Some journalists based in Turkey took this as a "warning". One Turkish reporter tweeted: "President [Recep Tayyip] Erdogan is giving us a message. He says, if we can do this to foreign journalists, imagine what we can do to you."
'Who murdered him?'
"Martyrs do not die. The country will not be divided!" is a chant frequently heard at funerals, in solidarity with the deceased soldiers or policemen - now numbering more than 60.
But when a grief-stricken army officer spoke out in front of the cameras last week, everyone was taken by surprise.
At his younger brother's funeral, Lt Col Mehmet Alkan asked: "Who is his murderer? Who caused this?"
Hugging his brother's coffin and unable to control his emotions, he yelled: "How come those who have been speaking about peace now speak only of war?"

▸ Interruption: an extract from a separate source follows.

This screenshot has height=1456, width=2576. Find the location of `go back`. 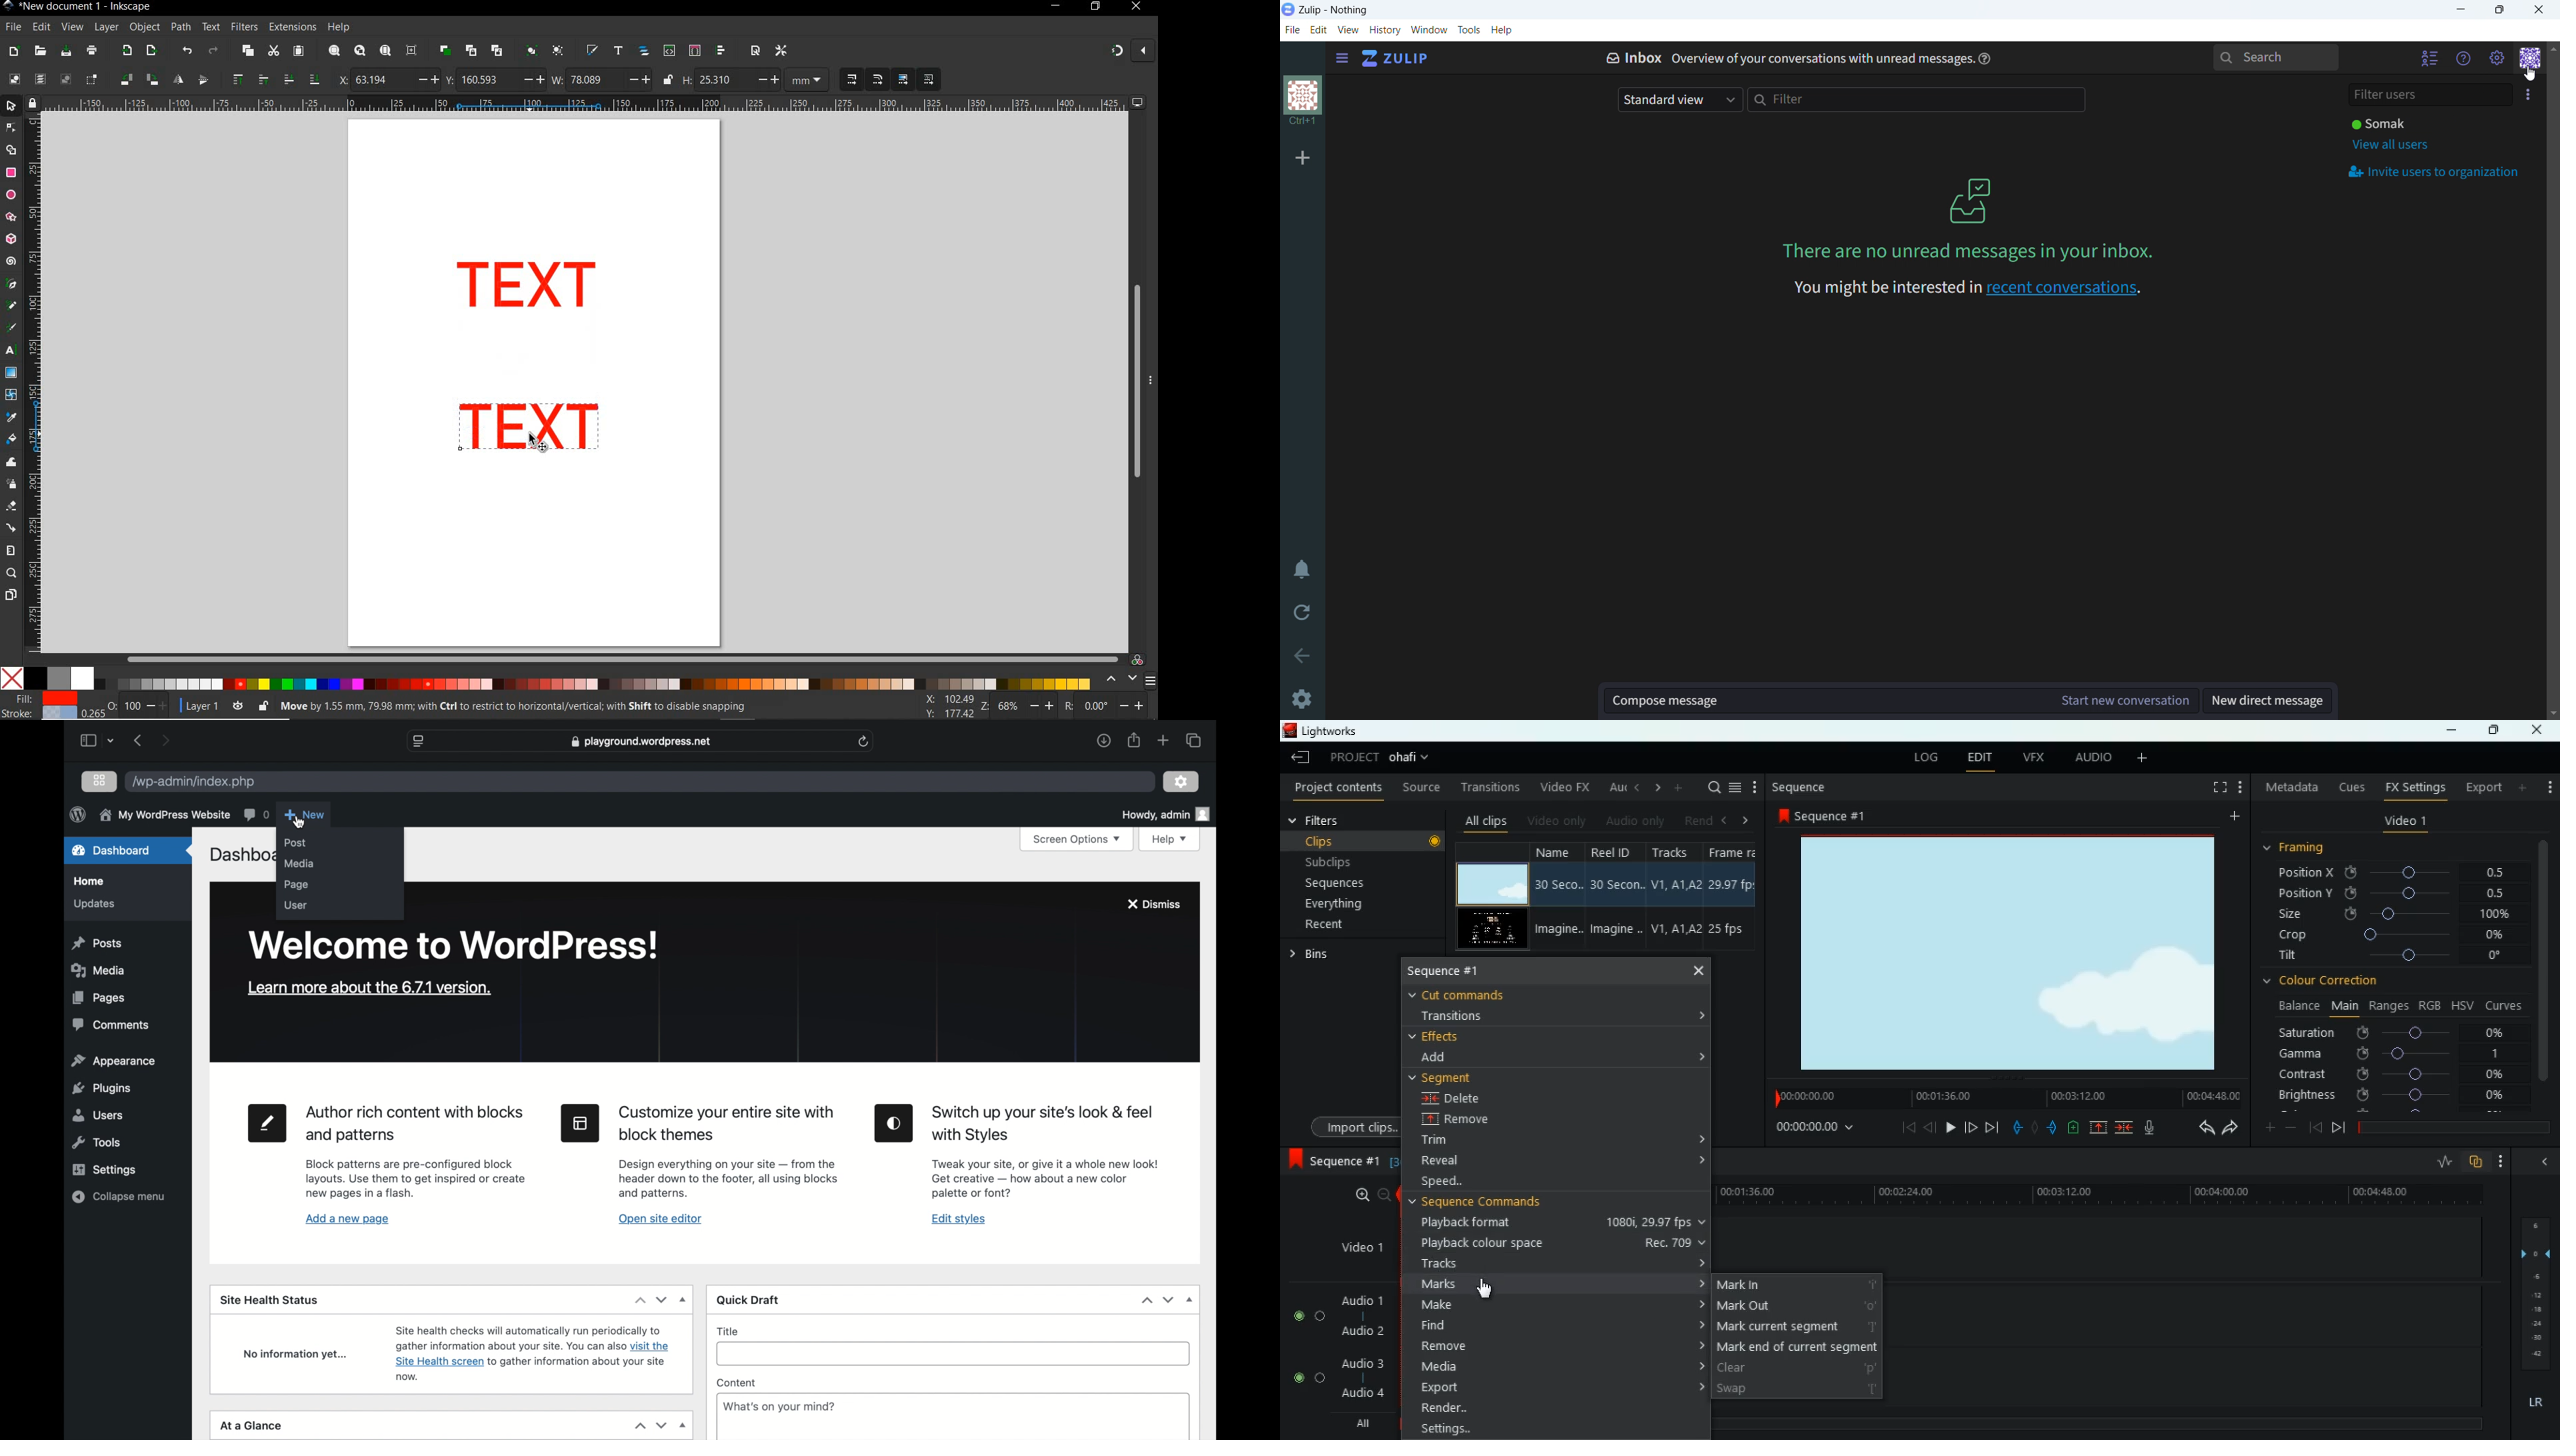

go back is located at coordinates (1302, 656).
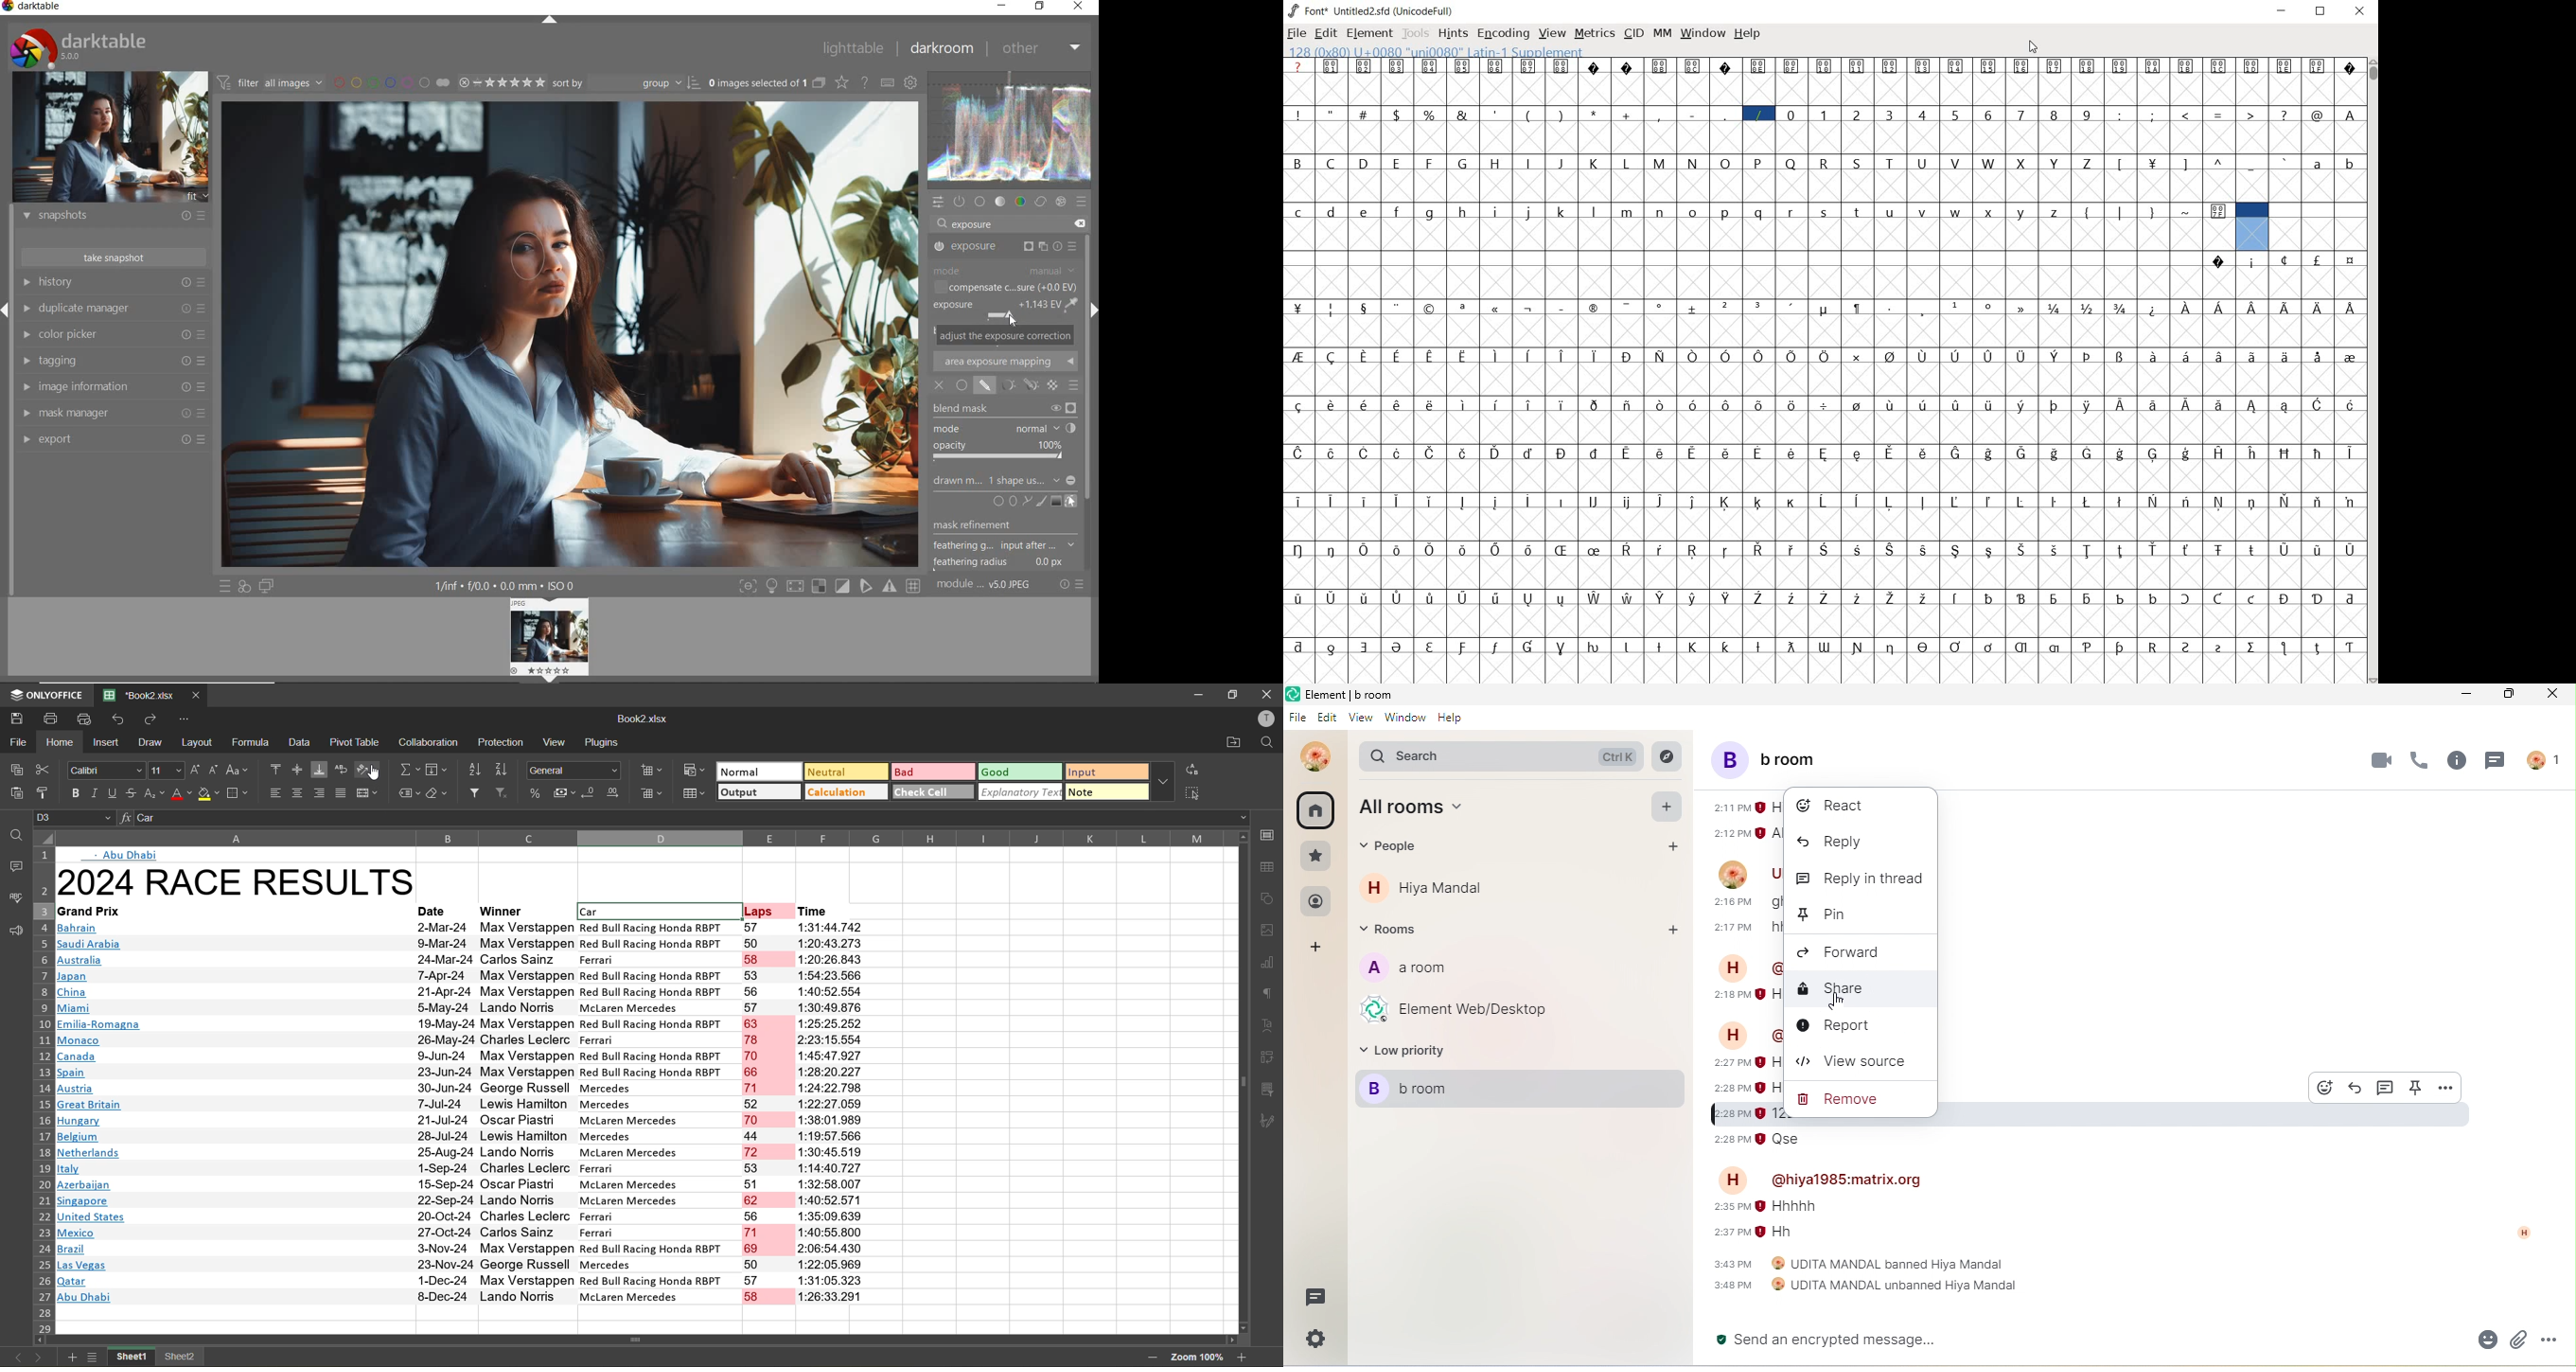 This screenshot has width=2576, height=1372. Describe the element at coordinates (2555, 1340) in the screenshot. I see `option` at that location.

This was an upfront criticism of the shift in Turkish government's policy towards the PKK.
Coming from an army officer, it carried even further significance.
For years, Turkey conducted indirect peace talks with imprisoned PKK leader Abdullah Ocalan. A clear fruit of this process was the ceasefire that came into effect in 2013.
Now, as one flag-draped coffin follows another into the ground, relatives of the deceased have started questioning the government's decision to abandon the process.
There is now a military investigation into Lt Col Alkan's comments. But his outburst was not a one-off.
At other funerals, government ministers have had to bolt from the scene - even at the cost of cutting ceremonies short - because of protests.
The government says military operations against the PKK will continue until the group withdraws from Turkish soil and disarms.
A scheme to place a bounty of up to 4m Turkish lira (£900,000; $1.4m) on the heads of high-ranking PKK militants is planned.
Curfews have been imposed in several towns where clashes take place and over a hundred districts have been declared "temporary security zones".
In retaliation, several municipalities in the predominantly Kurdish east and south-east of Turkey have announced "self-rule".
Critics accuse President Erdogan of renewing violence to curb the support for the pro-Kurdish People's Democratic Party (HDP), whose 14% share of the vote in June elections cost the governing AKP its majority in parliament.
The government denies these accusations.
Since June, it has been unable to find a coalition partner and snap elections are to be held in November.
As neither the government nor the PKK show any signs of scaling down the violence, many people fear the clashes will mount as polls draw closer.